Pollinator Pathmaker

Lead Research Organisation: UNIVERSITY OF EXETER
Department Name: Ecology and Conservation

Abstract

Averting environmental crises and conserving biodiversity are grave societal challenges that require fundamental shifts in how we engage with the natural world. Despite increasingly widespread desire for change, the relationship between humans and nature is unprecedentedly dysfunctional. Through pioneering interdisciplinary collaborations between art, ecological science, social science and philosophy, our research aims to provide tools to reconceptualise our relationship with the nonhuman world.

Pollinators globally are in precipitous decline, despite providing critical ecosystem services. Pollinator Pathmaker (PP) is an award-winning living artwork that addresses the pollinator crisis by algorithmically generating planting designs optimised for pollinator diversity, rather than using human garden design principles. We will use PP as a model system to explore: (1) how living artworks can conserve pollinator diversity in limited and fragmented urban green spaces; and (2) how these artworks empower publics to engage in nature-positive actions. To address these questions experimentally, we will engage the public in applied ecological research through their creating, planting, caretaking and monitoring of a local network of micro living 'DIY artworks' designed by PP, and study the process, data produced, and outcomes of this engagement.

Specifically, our objectives are to: (O1) improve biodiversity of insect pollinators in residential garden settings; and (O2) transform human-nature interactions by enabling publics to engage in evidence-based disruptive methods for biodiversity conservation. These will both be informed by and inform (O3) philosophical analysis of the considerations central to PP pollinator conservation. To achieve these objectives, our project forges connections between ecological network theory, biodiversity conservation, citizen science, algorithm-based living artwork, and a fundamental re-evaluation of the role of humans in managing urban nature.

We will employ an experimental approach in a Cornish village in the UK embedded in an agricultural landscape. Participants will measure the DIY artworks' ecological impact on plant-pollinator communities. The data for plant-pollinator networks will be collected through citizen science and scientific monitoring, linking up study participants and creating a 'networked human community'. The sociological research components will make use of overlapping concepts of networks and communities across disciplines to study the value in nature and how value is thought of in the context of multiple species, including our own. By using interviews, digital diaries, multispecies methods and discussion groups to explore participants' experiences of converting their gardens into networked sites of biodiversity, the sociological component will examine the impacts of gardeners' individual and collective caring for living artworks through acting as citizen scientists.
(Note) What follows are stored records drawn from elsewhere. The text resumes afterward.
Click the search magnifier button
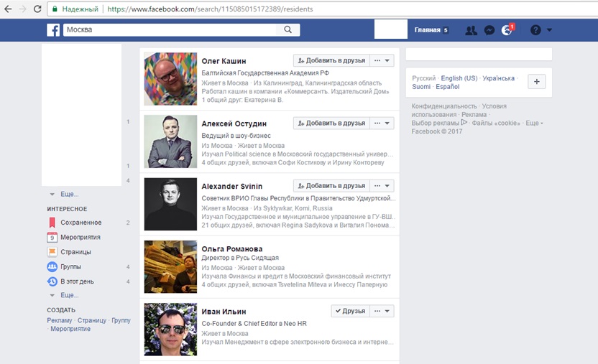Screen dimensions: 598x364 point(288,30)

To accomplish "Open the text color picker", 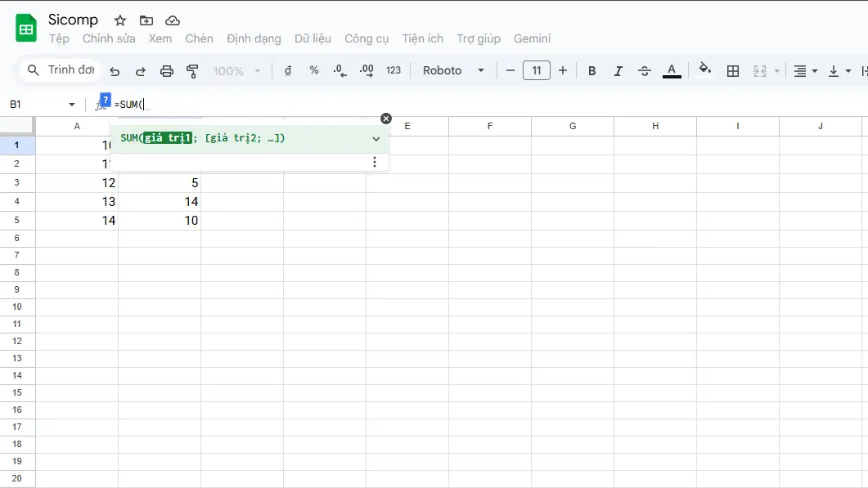I will point(672,70).
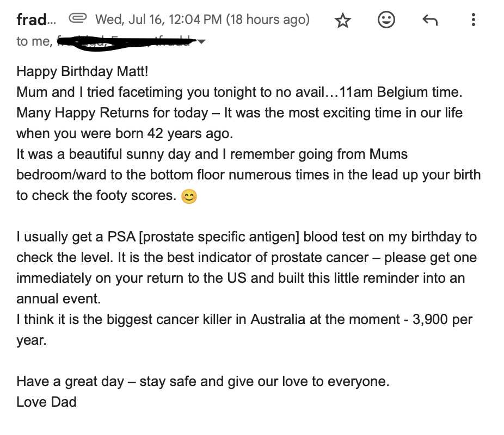The image size is (504, 435).
Task: Click the "Have a great day" closing line
Action: 70,382
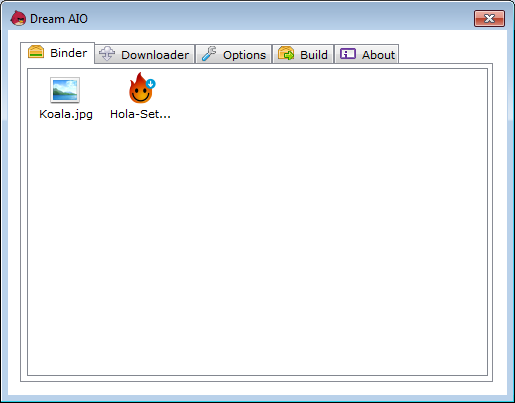Switch to the Downloader tab
This screenshot has width=515, height=403.
[145, 54]
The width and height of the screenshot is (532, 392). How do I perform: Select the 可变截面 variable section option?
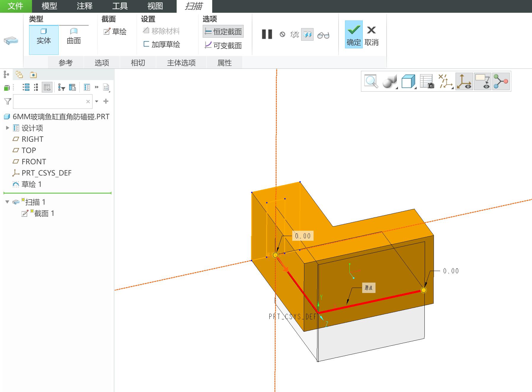click(x=223, y=45)
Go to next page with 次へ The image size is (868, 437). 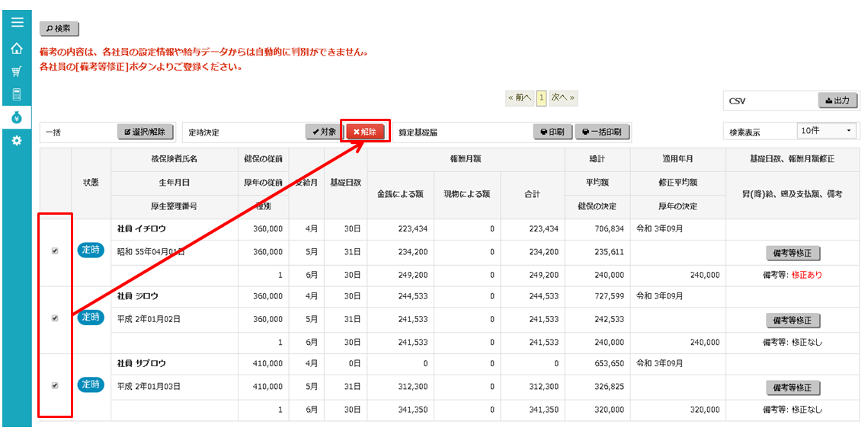pos(563,97)
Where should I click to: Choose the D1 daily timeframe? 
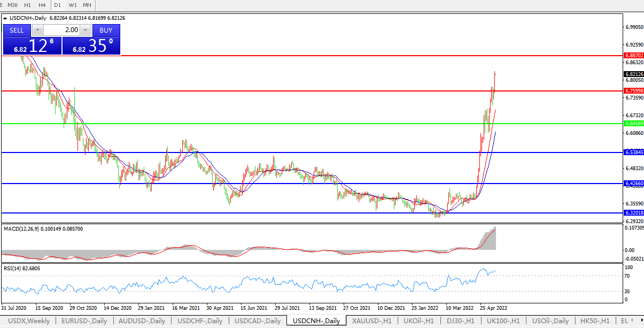point(57,5)
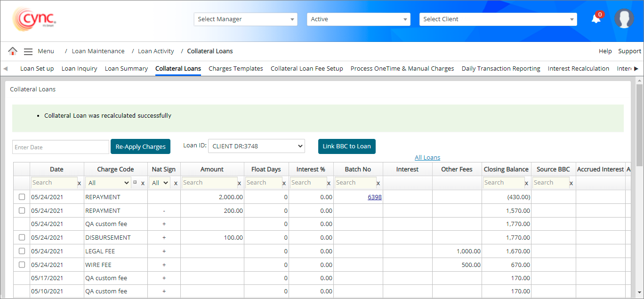This screenshot has height=299, width=644.
Task: Open the Select Manager dropdown
Action: click(x=245, y=19)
Reflections on fundamental philosophical questions— such as: How should we think about the relations of humans to nature in modern urban societies? What is a garden? Given that gardens are bearers of value, who or what derives value from gardens? To what extent should we think of aesthetics as merely subjective, or as reflecting something more objective or instrumental?—will be integrated throughout and will inform new approaches to designing for nature and biodiversity conservation. Holistically, the research will contribute to iteration of PP as participatory conservation method as it spreads internationally. Through this process, we will (1) contribute to novel conservation methods; (2) inform 'environmental createch'; (3) shift the focus of art and technology to nonhuman species; (4) challenge traditional human-centred philosophical perspectives; and (5) demonstrate the necessity of interdisciplinarity for innovation both within disciplines and holistically to benefit both human and nonhuman worlds.